• [DESCRIPTION OF THE TASK] If a record holds a picture, omit the picture, but copy everything else below exactly.

· · · ·

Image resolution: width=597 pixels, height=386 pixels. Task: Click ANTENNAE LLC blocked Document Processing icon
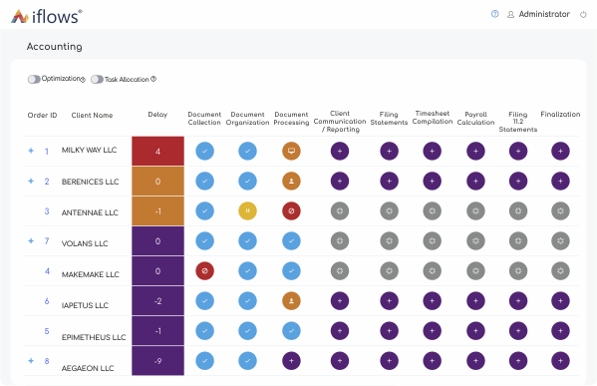(291, 210)
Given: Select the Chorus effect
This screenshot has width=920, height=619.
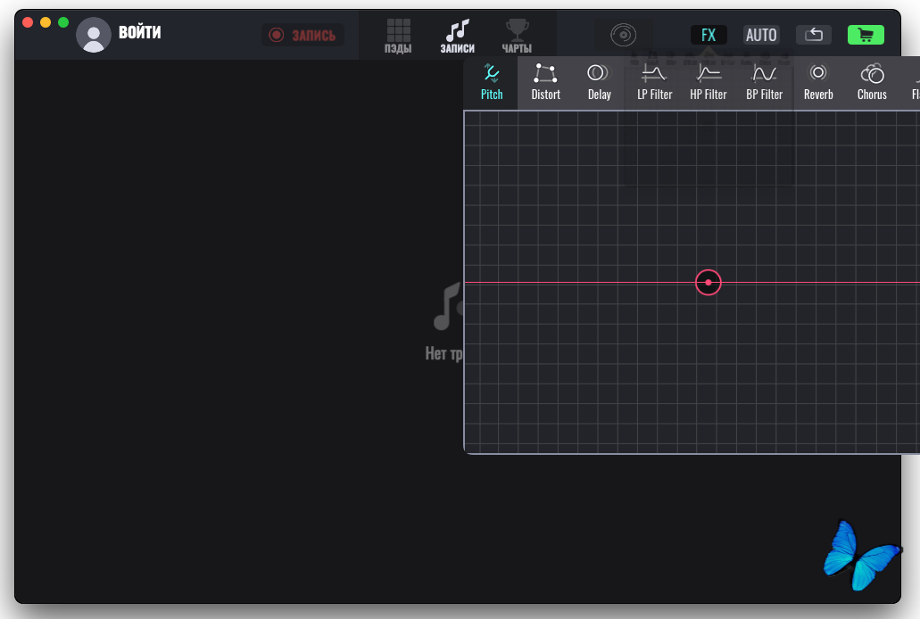Looking at the screenshot, I should [x=872, y=82].
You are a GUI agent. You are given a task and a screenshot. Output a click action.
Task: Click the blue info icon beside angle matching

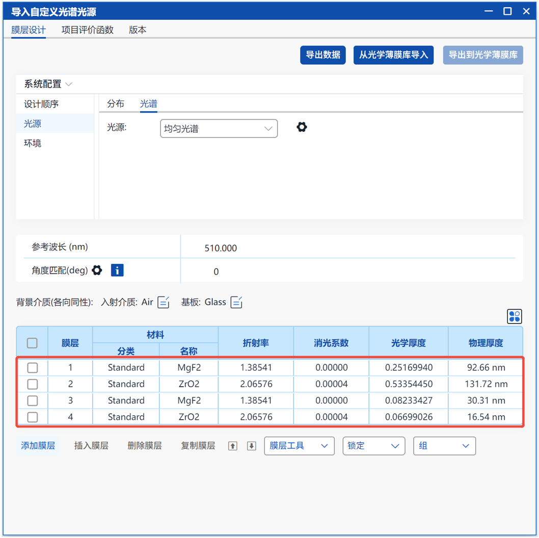click(x=117, y=271)
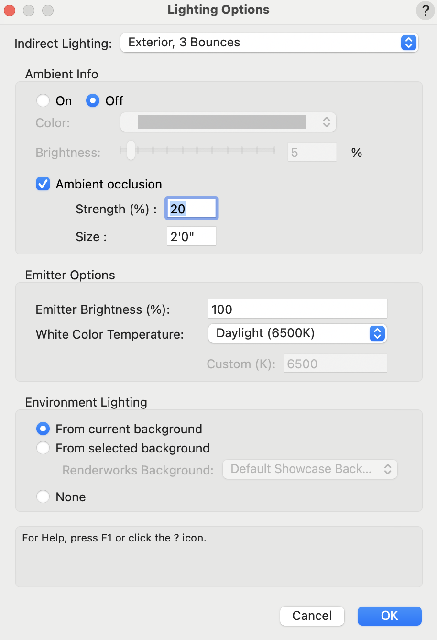This screenshot has height=640, width=437.
Task: Click the help question mark icon
Action: click(x=425, y=10)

· · · ·

• [YOUR RESPONSE]
Image resolution: width=597 pixels, height=386 pixels. Task: Click ANTENNAE LLC blocked Document Processing icon
(291, 210)
Given: Select the Chorus effect
This screenshot has width=920, height=619.
Looking at the screenshot, I should [x=872, y=82].
You are a GUI agent. You are given a task and a screenshot. Output a click action.
Task: Click the blue info icon beside angle matching

click(x=117, y=271)
This screenshot has height=640, width=437.
Task: Click the help question mark icon
Action: click(x=425, y=10)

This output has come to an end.